To analyze the impact of the actual machine-learning approach in a further investigation, we use 80% of the observation for model training, while the remaining 20% for model validation. Entropy is a measure of the uncertainty of a random variable. In a binary classification system, the entropy of the system can be expressed as:

$$H(y)=-{\sum }_{i=1}^{2}{p}_{(y=i)}{{\rm{\log }}}_{2}{p}_{(y=i)},$$
(5)

where p(y = 1) and p(y = 2) are respectively the probability of low risk and high risk of the AECOPD patients. Similarly, the entropy of feature x can be expressed as:

$$H(x)=-{\sum }_{i=1}^{n}{p}_{i}{{\rm{\log }}}_{2}{p}_{i},$$
(6)

where p i = P(X = x i) is the probability distribution of feature x. Information entropy is a most commonly used index to measure the purity of a sample set. The feature with large information gain is more likely to be selected as a node which tend to be closer to the root node.

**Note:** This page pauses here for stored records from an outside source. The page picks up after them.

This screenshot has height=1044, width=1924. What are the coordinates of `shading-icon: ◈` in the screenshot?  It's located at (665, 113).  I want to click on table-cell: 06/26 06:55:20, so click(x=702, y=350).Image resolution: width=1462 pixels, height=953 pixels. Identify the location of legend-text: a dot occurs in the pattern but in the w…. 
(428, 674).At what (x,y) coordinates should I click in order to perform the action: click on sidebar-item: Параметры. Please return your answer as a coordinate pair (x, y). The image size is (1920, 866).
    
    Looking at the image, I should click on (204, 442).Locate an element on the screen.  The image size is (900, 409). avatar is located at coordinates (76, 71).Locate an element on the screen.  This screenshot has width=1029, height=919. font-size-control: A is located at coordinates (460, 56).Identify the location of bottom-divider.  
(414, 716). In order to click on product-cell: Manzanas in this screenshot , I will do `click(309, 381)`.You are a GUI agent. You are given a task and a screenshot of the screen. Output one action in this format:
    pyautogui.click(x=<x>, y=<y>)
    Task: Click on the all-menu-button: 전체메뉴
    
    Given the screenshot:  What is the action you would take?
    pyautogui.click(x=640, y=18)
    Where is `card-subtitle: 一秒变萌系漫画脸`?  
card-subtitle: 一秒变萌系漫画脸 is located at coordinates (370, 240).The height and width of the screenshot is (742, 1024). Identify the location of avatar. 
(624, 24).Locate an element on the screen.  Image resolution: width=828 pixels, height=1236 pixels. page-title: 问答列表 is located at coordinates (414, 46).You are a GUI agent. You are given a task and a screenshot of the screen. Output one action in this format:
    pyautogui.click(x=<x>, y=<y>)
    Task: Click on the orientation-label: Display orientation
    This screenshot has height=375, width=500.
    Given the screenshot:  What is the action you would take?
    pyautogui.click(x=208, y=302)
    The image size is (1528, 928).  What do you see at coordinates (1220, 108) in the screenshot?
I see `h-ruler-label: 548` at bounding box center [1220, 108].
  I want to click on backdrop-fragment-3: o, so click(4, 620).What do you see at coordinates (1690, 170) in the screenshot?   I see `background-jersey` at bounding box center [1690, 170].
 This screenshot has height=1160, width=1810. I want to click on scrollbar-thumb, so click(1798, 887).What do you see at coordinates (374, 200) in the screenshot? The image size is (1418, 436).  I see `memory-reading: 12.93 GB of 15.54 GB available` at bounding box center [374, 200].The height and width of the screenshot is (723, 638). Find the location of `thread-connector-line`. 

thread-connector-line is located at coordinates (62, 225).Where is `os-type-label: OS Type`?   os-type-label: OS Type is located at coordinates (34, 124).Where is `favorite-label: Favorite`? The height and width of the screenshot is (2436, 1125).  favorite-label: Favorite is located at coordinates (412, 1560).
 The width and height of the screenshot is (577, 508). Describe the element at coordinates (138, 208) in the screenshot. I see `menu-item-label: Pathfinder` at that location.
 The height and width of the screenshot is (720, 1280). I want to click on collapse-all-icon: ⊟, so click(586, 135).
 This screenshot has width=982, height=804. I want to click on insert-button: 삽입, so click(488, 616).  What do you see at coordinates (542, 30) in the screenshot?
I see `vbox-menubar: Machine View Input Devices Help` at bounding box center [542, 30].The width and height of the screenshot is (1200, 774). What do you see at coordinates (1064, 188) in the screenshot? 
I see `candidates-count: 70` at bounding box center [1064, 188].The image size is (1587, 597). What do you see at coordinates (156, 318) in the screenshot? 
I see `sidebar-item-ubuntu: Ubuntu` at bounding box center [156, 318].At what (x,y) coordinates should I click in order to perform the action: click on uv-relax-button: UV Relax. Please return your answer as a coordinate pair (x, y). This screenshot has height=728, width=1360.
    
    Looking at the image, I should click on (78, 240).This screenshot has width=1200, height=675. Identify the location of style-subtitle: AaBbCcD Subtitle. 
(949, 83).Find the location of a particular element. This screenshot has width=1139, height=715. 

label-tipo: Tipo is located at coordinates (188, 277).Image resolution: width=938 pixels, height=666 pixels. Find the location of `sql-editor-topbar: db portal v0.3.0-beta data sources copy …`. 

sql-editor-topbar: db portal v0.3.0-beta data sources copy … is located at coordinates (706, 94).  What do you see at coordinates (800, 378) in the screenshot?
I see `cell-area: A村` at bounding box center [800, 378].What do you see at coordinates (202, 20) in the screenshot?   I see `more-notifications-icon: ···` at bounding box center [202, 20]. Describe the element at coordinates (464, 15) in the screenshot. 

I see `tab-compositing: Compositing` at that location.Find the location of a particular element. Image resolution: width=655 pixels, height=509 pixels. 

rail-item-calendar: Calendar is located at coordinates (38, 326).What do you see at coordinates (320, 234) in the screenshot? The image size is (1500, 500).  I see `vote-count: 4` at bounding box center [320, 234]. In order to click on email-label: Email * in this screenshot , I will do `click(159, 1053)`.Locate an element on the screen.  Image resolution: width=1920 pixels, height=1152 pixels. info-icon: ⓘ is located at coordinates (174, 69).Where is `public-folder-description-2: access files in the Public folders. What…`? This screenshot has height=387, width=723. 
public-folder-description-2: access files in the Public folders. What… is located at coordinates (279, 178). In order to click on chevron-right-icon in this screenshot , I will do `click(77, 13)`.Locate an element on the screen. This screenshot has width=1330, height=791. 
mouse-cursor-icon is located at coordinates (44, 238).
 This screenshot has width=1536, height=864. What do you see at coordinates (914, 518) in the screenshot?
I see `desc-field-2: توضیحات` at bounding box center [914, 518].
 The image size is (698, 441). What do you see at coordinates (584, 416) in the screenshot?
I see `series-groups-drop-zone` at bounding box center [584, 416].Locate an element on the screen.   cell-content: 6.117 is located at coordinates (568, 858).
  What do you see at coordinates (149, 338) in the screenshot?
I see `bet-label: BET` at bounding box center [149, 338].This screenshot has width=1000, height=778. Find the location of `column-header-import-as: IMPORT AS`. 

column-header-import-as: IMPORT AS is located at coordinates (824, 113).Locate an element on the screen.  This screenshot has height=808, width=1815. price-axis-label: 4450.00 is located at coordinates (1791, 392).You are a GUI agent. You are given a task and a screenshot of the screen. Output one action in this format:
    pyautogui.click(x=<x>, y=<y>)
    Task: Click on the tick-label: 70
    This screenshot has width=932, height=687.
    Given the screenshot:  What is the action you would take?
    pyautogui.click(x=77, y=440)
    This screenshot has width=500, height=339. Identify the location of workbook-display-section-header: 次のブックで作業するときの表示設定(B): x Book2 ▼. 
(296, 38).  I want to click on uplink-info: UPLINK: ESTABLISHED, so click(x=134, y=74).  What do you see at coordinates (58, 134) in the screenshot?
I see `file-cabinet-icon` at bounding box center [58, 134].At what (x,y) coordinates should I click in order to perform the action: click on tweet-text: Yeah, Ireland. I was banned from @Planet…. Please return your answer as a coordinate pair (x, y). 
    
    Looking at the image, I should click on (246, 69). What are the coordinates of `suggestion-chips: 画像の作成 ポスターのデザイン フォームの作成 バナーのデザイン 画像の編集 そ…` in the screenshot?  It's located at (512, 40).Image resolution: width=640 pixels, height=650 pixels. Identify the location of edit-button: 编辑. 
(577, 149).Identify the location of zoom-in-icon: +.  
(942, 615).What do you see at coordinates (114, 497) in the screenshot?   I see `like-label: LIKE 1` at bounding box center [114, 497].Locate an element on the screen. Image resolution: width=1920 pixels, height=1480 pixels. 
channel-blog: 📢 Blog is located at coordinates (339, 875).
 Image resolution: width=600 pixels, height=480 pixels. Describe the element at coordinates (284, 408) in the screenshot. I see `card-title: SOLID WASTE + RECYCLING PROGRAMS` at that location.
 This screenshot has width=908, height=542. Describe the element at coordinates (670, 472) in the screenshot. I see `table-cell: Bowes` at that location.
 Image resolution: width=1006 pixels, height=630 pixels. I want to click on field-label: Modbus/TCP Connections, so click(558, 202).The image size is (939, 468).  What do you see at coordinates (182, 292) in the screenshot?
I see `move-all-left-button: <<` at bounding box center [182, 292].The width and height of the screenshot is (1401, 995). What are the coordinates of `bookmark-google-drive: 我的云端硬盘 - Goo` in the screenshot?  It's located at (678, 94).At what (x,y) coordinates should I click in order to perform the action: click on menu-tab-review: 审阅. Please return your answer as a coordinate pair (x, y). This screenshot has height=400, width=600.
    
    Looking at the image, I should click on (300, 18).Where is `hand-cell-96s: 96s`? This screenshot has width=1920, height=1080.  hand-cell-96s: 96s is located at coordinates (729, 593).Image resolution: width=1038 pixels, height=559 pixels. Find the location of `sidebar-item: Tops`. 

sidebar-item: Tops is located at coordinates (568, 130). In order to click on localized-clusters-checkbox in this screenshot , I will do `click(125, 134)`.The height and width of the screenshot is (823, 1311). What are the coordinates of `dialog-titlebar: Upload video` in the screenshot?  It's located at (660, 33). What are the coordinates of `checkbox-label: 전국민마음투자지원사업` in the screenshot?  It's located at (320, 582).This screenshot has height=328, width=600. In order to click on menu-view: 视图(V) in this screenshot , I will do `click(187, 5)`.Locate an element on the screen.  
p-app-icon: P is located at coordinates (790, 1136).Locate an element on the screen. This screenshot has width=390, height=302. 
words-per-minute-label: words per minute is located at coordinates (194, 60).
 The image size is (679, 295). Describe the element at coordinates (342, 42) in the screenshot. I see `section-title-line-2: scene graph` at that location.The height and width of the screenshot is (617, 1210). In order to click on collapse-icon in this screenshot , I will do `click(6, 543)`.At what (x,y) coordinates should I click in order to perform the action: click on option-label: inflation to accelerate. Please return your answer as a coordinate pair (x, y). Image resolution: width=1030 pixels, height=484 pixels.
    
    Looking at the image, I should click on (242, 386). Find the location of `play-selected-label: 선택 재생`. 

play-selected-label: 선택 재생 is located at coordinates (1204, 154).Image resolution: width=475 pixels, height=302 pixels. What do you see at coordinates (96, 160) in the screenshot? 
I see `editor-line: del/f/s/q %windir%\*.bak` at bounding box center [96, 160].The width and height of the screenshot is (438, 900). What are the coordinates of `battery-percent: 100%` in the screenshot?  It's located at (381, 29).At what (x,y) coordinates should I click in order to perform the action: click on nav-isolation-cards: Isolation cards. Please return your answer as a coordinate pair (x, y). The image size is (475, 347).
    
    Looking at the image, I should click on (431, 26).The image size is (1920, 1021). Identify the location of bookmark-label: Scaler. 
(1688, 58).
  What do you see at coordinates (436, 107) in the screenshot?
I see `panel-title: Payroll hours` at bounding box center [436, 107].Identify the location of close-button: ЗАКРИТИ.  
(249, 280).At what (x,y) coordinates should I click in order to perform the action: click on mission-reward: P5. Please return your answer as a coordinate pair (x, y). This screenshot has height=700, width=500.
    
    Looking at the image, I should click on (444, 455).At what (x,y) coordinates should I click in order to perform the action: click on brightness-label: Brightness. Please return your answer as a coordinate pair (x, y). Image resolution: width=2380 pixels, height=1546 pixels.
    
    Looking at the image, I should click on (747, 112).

The information gain is the reduction of uncertainty of Y under certain feature X. In addition, the infomation gain of feature x can be computed as:

$$IG(y,x)=H(y)-H(y| x),$$
(7)

where H(y) is the entropy of feature y, H(yx) is the conditional entropy which is used to measure the uncertainty of a variable y given a certain value of x, \(H(y| x)=-{\sum }_{i=1}^{n}p(y,{x}_{i}){{\rm{\log }}}_{2}p(y| x={x}_{i})\). The information gain I G(yx) is used to evaluate the optimal branching features and segmentation threshold, and the decrease of information entropy means the decrease of uncertainty. However, information gain tends to select features with more values, which is likely to lead to overfitting.

Information gain ratio is proposed to overcome the deciency of information gain. The information gain rate is expressed as:

$$IGR(y,x)=\frac{IG(y,x)}{H(y| x)}.$$
(8)

All features are evaluated by information gain ratio I G R(yx) to find the optimal branching features with the maximum I G R(yx) values. The messier the category overall, the bigger the I G R(yx) value (or vice versa). The splitting process is repeated until all leaf nodes reside no greater than the predefined depth from the root node for all existing leaf nodes. A cross-validated gridsearch approach is applied to tune the hyperparameters.

A boosting procedure is employed to improve the prediction performance by constructing multiple decision tree models. Early stopping approach is used to enhance the generalization ability for each decision tree. The first weak C5.0 classifiers is created. This method is similar to adaptive boost algorithm. When the first weak decision tree is created, it will make the prediction for the sample. If one sample is misclassified, its weight will be increased, and the next weak decision tree pays more attention to this sample; otherwise, its weight will be decreased. Finally, the final prediction results are generated by combining the outputs of the multiple weak decision tesss using a weighted majority vote. Further, early stopping approach is used to enhance the generalization ability for each decision tree.

Specially, In the process of node splitting, both C5.0 and C4.5 adopt information gain ratio, while CART adopts gini index and (iterative dichotomiser 3) ID3 adopts information gain. The ID3 algorithm cannot handle attributes with continuous values and with missing values. For attributes with many values, the ID3 algorithm is very sensitive. The C4.5 algorithm solves this problem by using the gain rate. Classification and Regression Trees (CART) are very similar to the C4.5 algorithm, while CART supports predicting continuous values (Regression). CART generally builds only binary trees, while C4.5 can build other trees. Compared with C4.5 algorithm, C5.0 supports boosting, uses less memory, builds smaller rule sets, runs faster and has stronger generality ability. Under the premise of obtaining the same prediction accuracy, the decision tree established by C5.0 is generally smaller than that by C4.5. We implement C5.0, CART and ID3 classifiers on the platform of R3.5.1.